Brano da leggere →
▼
Si potrebbe aprire un dibattito su cosa sia sul serio un uomo vero, oppure sarebbe l'occasione per capire chi, in quegli anni in cui l'Inter di Angelo Moratti strabilia il mondo e vince tutto,   sia stato davvero in grado di capitanare un'armata invincibile, e qualche volta anche di tener testa a Helenio Herrera. Armando Picchi è tutto qui, nelle immagini, bianco e nero, anni sessanta. Spalle larghe ("Sembrava che facessero alzare la maglia", commenterà il presidente onorario), muscoli definiti, come se il fisico fosse la rappresentazione perfetta del carattere.

Le spalle larghe, Picchi le aveva, era uno senza paura. Libero davvero, nel nome dell'Inter.

"Era il nostro perno, ci ha lasciato un ricordo incancellabile - dice Massimo Moratti, nel plurale include papà Angelo e una famiglia unita in nerazzurro - era una calamita per la squadra, lo dico e nessuno dei suoi compagni si offende, perché Picchi era capace di essere così. È stato l'uomo sul quale facevamo riferimento". Serenella Calderara e Pierluigi Arcidiacono - curatrice e organizzatore della mostra - mettono l'accento su un uomo generoso, capace di accogliere le necessità di tifosi in situazioni difficili. Un uomo che quando tornava a casa della mamma immancabilmente si toglieva le scarpe, avrebbero danneggiato la rigorosa pulizia dei pavimenti tirati a lucido.

Allora, è questo un uomo vero. Che alza anche le Coppe al cielo, magari quel Cielo lo ha reclamato troppo presto al suo fianco.
▲
Dati mostrati →
▼
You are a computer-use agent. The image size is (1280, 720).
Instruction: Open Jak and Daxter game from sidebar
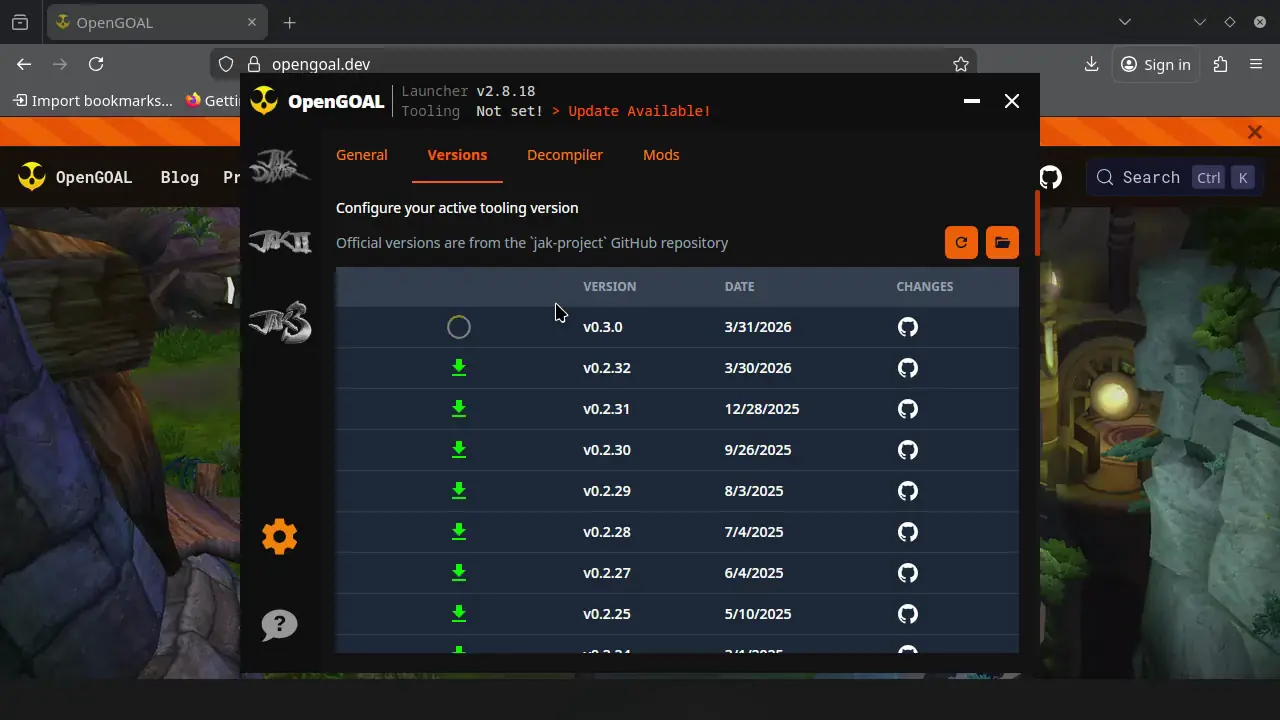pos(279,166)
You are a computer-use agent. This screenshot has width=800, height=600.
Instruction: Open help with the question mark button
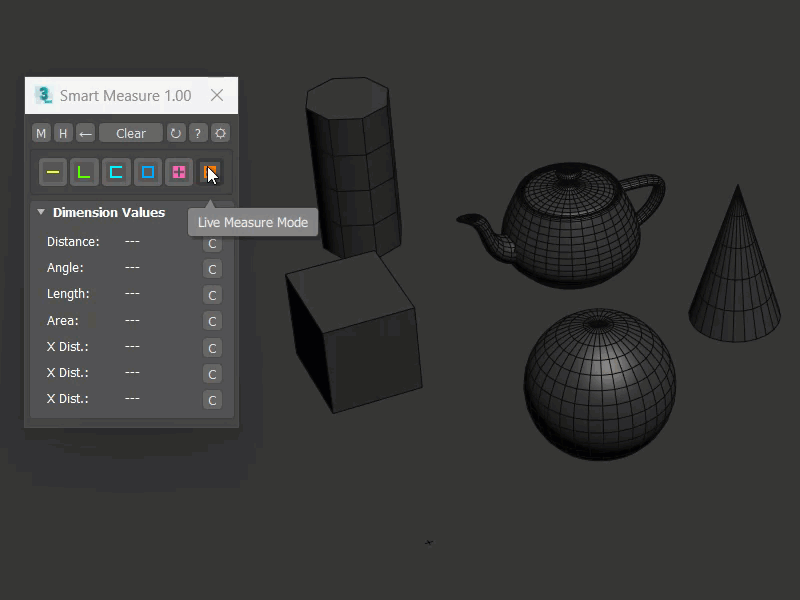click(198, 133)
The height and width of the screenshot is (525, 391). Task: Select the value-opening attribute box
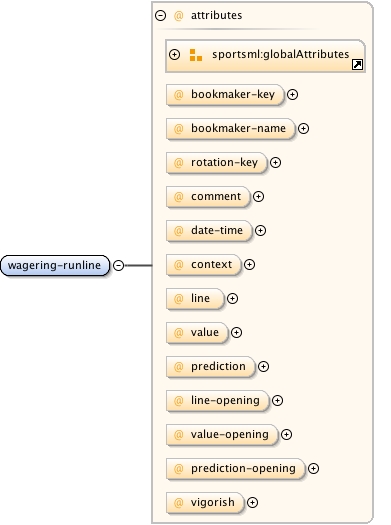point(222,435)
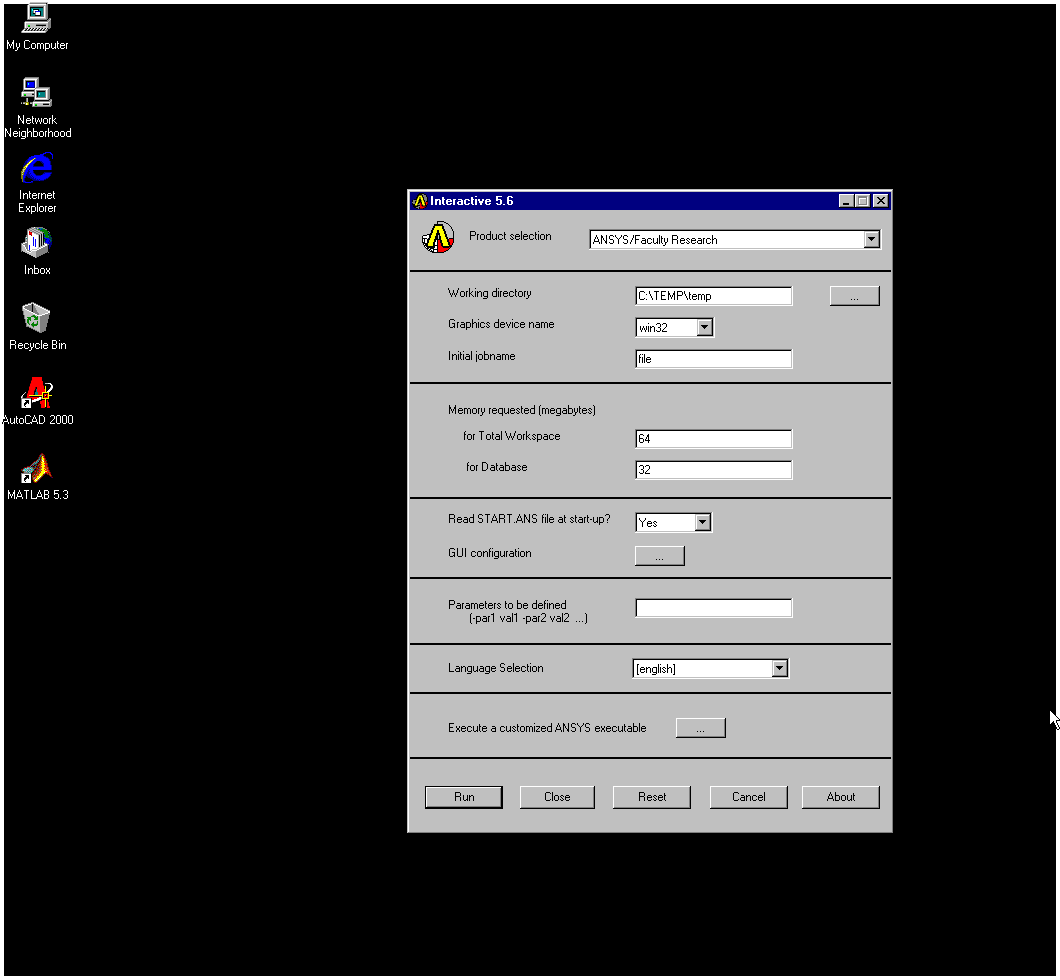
▲
▼
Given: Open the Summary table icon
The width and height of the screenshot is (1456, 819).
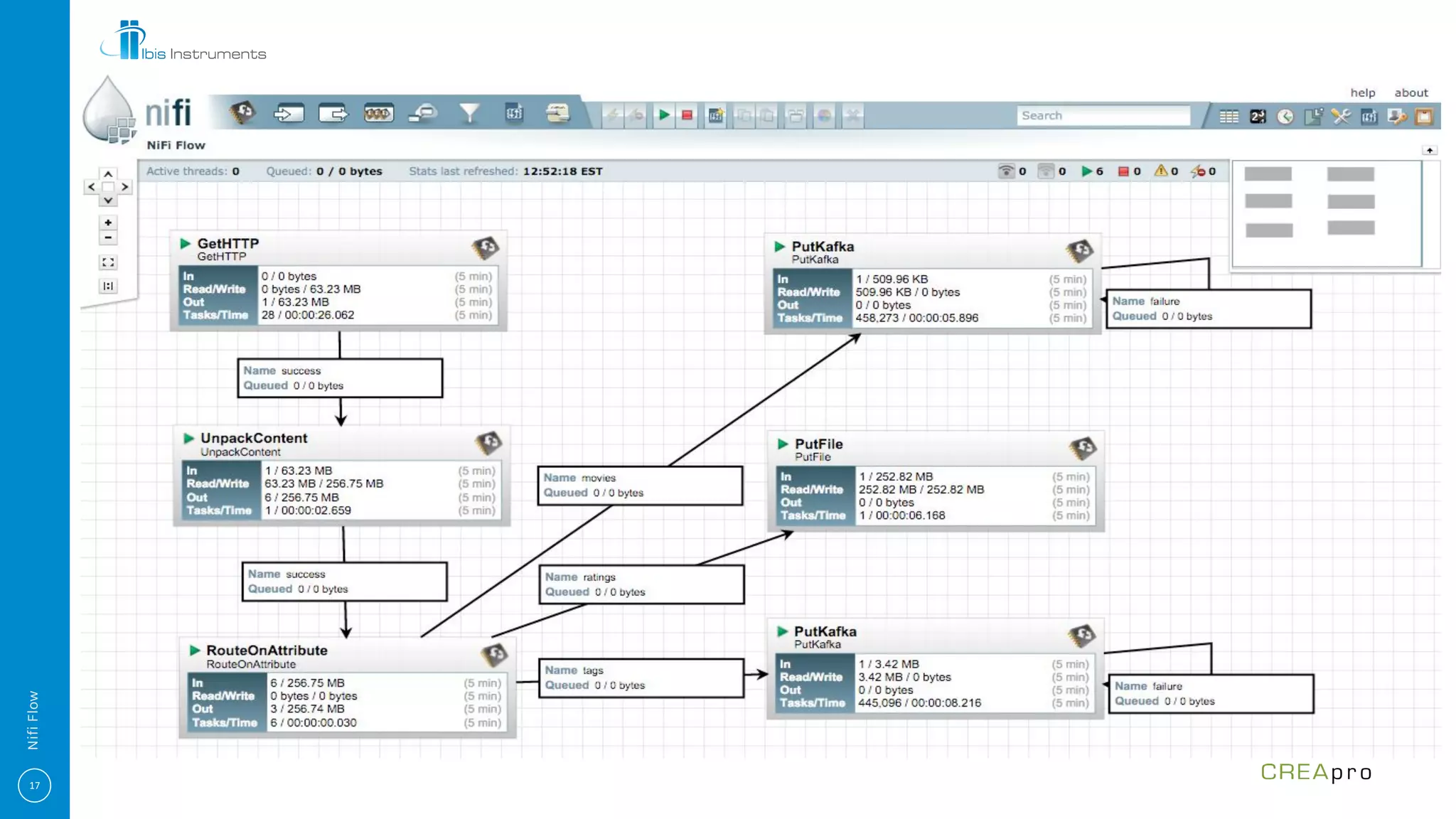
▲
Cosa fare → Elenca tutte le persone che il brano su Armando Picchi indica con nome e cognome.

Risposta completa → Le persone nominate con nome e cognome sono Angelo Moratti, Helenio Herrera, Armando Picchi, Massimo Moratti, Serenella Calderara e Pierluigi Arcidiacono.